Also, in order to respond to the case where the talker exists over
two sound collecting areas or the case where the talker moves,
another mode given as follows may be considered. The first
estimating portion 251 selects two sound collecting areas in order
of larger strength of the difference signal, and also outputs a
strength ratio between them. The second estimating portion 252
compares pairs whose signal strength is maximum or two pairs, and
estimates on which side the true sound source resides. The signal
selecting portion 26 multiplies two sound signals selected by the
first estimating portion 251 and the second estimating portion 252
on one side by a weight of the indicated strength ratio, then
synthesizes resultant sound signals, and then outputs a synthesized
signal as the output signal 261. In this manner, when the sound
signals in two positions are always synthesized while giving a
weight by the signal strength ratio, the cross fade is always
applied to movement of the talker like the above, and thus
localization of a sound image moves naturally.

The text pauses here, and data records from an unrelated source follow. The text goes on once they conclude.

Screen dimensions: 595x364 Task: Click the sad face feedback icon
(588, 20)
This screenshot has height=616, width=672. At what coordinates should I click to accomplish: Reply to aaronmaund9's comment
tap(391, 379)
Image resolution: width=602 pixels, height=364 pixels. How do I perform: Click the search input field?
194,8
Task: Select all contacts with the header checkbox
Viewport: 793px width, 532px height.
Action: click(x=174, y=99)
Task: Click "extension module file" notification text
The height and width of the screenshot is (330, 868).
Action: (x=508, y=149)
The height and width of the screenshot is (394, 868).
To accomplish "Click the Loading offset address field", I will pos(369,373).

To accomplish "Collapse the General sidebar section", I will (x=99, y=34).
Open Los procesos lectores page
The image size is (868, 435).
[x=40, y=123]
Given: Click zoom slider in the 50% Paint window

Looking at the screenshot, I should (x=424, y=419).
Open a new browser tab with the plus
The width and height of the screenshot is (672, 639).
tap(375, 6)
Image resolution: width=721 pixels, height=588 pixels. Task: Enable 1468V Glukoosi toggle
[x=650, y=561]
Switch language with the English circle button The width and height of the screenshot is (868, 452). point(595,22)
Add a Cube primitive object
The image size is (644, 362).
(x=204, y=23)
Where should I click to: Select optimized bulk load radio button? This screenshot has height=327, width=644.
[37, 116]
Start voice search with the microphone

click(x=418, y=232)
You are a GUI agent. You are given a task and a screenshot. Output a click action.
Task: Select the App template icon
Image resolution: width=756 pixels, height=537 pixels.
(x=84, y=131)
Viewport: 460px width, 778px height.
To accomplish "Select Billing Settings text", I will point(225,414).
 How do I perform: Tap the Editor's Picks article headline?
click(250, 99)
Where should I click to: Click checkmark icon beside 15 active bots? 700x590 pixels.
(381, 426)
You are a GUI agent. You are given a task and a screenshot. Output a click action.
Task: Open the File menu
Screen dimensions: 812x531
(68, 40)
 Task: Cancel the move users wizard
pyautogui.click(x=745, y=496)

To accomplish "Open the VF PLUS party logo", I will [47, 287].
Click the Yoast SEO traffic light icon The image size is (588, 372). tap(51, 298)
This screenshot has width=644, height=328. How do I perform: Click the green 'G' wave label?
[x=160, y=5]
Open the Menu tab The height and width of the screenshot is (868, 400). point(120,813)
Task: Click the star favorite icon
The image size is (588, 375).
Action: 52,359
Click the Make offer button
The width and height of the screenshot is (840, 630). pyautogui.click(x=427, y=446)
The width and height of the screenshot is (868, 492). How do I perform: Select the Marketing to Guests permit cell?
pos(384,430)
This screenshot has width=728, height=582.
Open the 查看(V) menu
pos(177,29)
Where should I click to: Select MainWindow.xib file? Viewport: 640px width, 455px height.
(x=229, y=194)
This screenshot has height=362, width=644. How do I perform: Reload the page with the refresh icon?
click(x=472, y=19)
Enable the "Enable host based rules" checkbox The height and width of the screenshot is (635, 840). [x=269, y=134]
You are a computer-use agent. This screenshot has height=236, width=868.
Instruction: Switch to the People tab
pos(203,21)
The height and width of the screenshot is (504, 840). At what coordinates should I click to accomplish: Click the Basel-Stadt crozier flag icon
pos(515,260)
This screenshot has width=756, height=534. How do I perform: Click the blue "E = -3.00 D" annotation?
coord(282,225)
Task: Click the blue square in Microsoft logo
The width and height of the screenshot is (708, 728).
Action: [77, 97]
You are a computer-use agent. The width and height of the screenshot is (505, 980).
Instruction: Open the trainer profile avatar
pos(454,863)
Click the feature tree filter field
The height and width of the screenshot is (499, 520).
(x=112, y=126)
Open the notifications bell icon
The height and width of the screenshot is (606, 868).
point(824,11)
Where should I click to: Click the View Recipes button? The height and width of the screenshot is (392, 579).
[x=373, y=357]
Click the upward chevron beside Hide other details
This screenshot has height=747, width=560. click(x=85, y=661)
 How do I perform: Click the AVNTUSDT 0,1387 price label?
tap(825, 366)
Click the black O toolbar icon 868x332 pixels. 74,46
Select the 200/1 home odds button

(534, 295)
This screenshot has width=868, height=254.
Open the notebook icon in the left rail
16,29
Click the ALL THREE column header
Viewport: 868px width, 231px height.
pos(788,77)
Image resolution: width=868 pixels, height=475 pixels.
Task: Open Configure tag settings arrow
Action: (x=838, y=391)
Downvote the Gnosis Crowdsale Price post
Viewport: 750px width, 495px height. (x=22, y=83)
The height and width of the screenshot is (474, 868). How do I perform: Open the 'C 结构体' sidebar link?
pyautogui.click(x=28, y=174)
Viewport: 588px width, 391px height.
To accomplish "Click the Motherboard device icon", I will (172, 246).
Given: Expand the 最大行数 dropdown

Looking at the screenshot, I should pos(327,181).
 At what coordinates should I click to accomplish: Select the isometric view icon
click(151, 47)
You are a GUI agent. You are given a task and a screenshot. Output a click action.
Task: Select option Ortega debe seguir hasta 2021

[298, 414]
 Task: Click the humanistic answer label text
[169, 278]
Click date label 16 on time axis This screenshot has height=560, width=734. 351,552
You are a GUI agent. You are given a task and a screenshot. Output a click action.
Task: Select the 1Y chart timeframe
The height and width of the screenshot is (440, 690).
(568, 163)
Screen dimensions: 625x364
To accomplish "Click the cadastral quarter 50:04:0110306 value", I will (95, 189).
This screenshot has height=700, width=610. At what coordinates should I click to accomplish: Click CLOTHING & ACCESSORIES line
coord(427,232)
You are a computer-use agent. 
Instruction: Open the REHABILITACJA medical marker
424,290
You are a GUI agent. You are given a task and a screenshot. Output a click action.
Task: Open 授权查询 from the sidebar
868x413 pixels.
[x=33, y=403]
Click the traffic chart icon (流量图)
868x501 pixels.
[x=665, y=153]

<<Configuration of Receiving Portion 3 Forming Sound
Beam>>
Next, an internal configuration of the receiving portion 3 will be
explained with reference to FIG. 6 hereunder. The receiving portion
3 includes a sound signal receiving portion 31 for receiving the
sound signal from the opposing equipment and separating the
position information from the subcode of the sound signal, a
parameter calculating portion 32 for deciding the position, in
which the sound signal is localized, based on the position
information that the sound signal receiving portion 31 separated
and calculating a directivity control parameter used to localize
the sound image in that position, a directivity controlling portion
33 for controlling a directivity of the received sound signal based
on the parameter input from the parameter calculating portion 32, a
D/A converter 34i (i=1 to N) for converting the sound signal whose
directivity is controlled into an analog signal, and an amplifier
35i (i=1 to N) for amplifying the analog sound signal being output
from the D/A converter 34i (i=1 to N). An analog sound signal that
the amplifier 35i outputs is supplied to external speaker SPi (i=1
to N) shown in FIGS. 1A to 1C.
The sound signal receiving portion 31 is a function portion for
holding communicating with the opposing equipment via the Internet,
the public telephone line, or the like, and has a communication
interface, a buffer memory, etc. The sound signal receiving portion
31 receives a sound signal 30 containing the position information
2522 as the subcode from the opposing equipment. The sound signal
receiving portion 31 separates the position information from the
subcode of the received sound signal and inputs it to the parameter
calculating portion 32, and inputs the sound signal to the
directivity controlling portion 33.
The parameter calculating portion 32 is a calculating portion for
calculating a parameter used in the directivity controlling portion
33. The parameter calculating portion 32 calculates each amount of
delay given to the sound signals supplied to the speakers
respectively such that the focal point is generated in the position
decided based on the received position information and the
directivity is given to the sound signal in such a fashion that the
sound signal is emitted from this focal point.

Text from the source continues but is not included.